[BEGIN Records for processing]
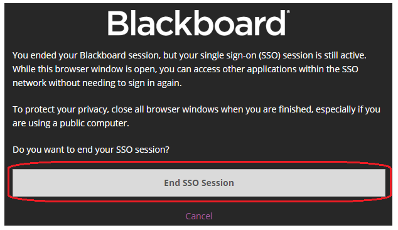Click the '(SSO)' abbreviation in first sentence

[269, 55]
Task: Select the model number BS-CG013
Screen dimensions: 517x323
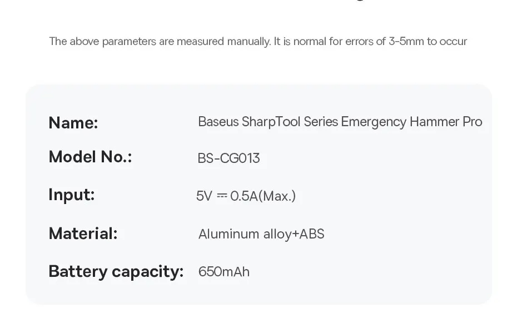Action: [x=228, y=158]
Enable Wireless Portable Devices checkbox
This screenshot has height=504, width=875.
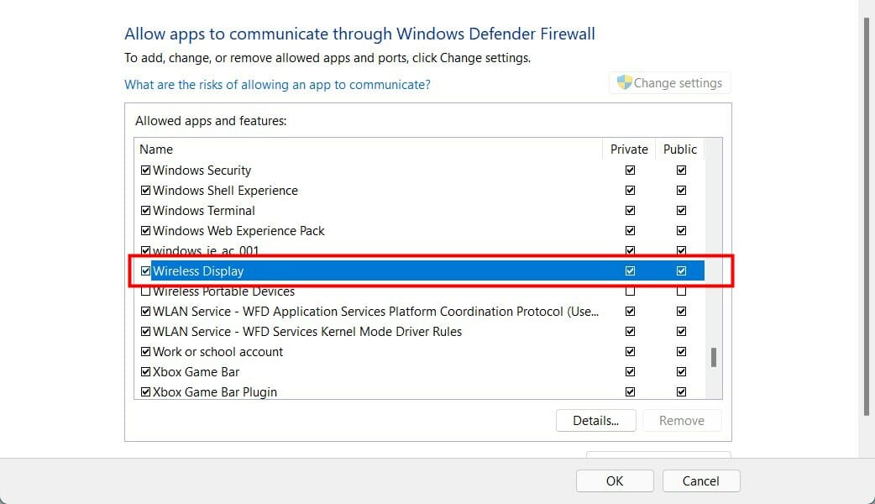(146, 291)
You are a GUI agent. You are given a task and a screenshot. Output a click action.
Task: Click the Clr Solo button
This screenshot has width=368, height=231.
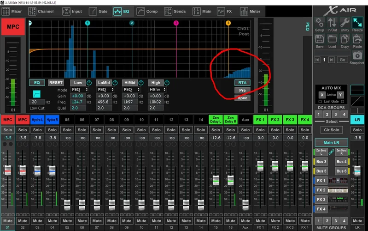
[END Records for processing]
**Task description**
Copy out every line of text in the records above word for word, leaving the pictures out of your answer.

**Problem solution**
Click the '(SSO)' abbreviation in first sentence

[269, 55]
Task: Select the model number BS-CG013
Screen dimensions: 517x323
Action: [x=228, y=158]
Enable Wireless Portable Devices checkbox
This screenshot has height=504, width=875.
(146, 291)
You are a GUI agent. You are given a task and a screenshot. Output a click action.
Task: Click the Clr Solo button
This screenshot has width=368, height=231.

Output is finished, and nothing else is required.